Choosing a course

Choosing a course/university

Like all parents, you will want your son or daughter to go to a reputable university that offers a high quality education. Here are some things you should consider when helping them to choose where to study.

Subject: bear in mind that not all course are the same. Look at the course descriptions in the institutions' prospectuses. Does the course your son or daughter is interested in offer a wide range of options, the opportunity to study overseas, or work placements in industry? It is always advisable to compare courses between institutions.

What to study: some career paths will dictate the degree your child will study for: medicine, law, nursing, engineering, for example. But remember that having a degree in itself will give your son or daughter a huge advantage in the job market. Degrees in languages, the arts, business and social sciences are as much of interest to employers as the more "career focused" degrees.
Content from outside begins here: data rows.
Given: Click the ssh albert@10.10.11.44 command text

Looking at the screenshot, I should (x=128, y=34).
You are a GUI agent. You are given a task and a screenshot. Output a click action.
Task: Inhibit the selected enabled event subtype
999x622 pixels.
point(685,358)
You can use the course finder on the right to learn more about the range of programmes we offer.

Academic excellence: the Quality Assurance Agency for Higher Education reviews institutions and publishes reports on their website. Teaching quality reports can be found here.
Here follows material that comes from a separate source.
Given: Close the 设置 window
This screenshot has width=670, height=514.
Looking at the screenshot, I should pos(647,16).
News: take a good look at each institution's website (and search the internet generally) to find out what is going on. What sort of impression do you get of the "buzz" of the university? What successes (academic, sporting, research) are the institutions reporting? What new initiatives? A university that has a lot of positive, interesting stories to report is likely to offer a more vibrant atmosphere.
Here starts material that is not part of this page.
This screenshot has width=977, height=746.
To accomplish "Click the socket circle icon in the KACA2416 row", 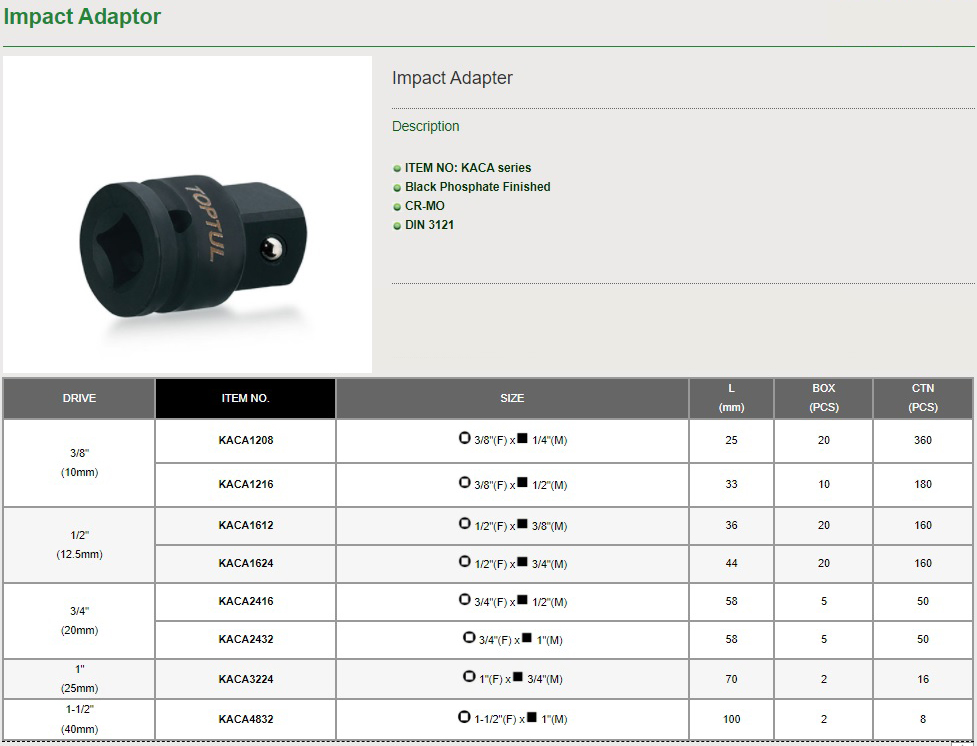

Social life: The last thing you want to do is see your child struggle through a degree at a university where they are unhappy. Think about the social life each institution offers - not just the pubs and clubs, but the location, facilities and community. If you can, visit each university your son/daughter is interested in to get real feel for them.

Employability: how employable are graduates from the institution your child is considering? For instance, 92% of Swansea's graduates are in employment or further study within six months of graduating. (HESA data, 2009/2010)

Accreditation: Some vocational courses are accredited by professional organizations such as the Engineering Council or the British Psychological Society. It is always worth taking the time to check whether the course your child is interested in is accredited.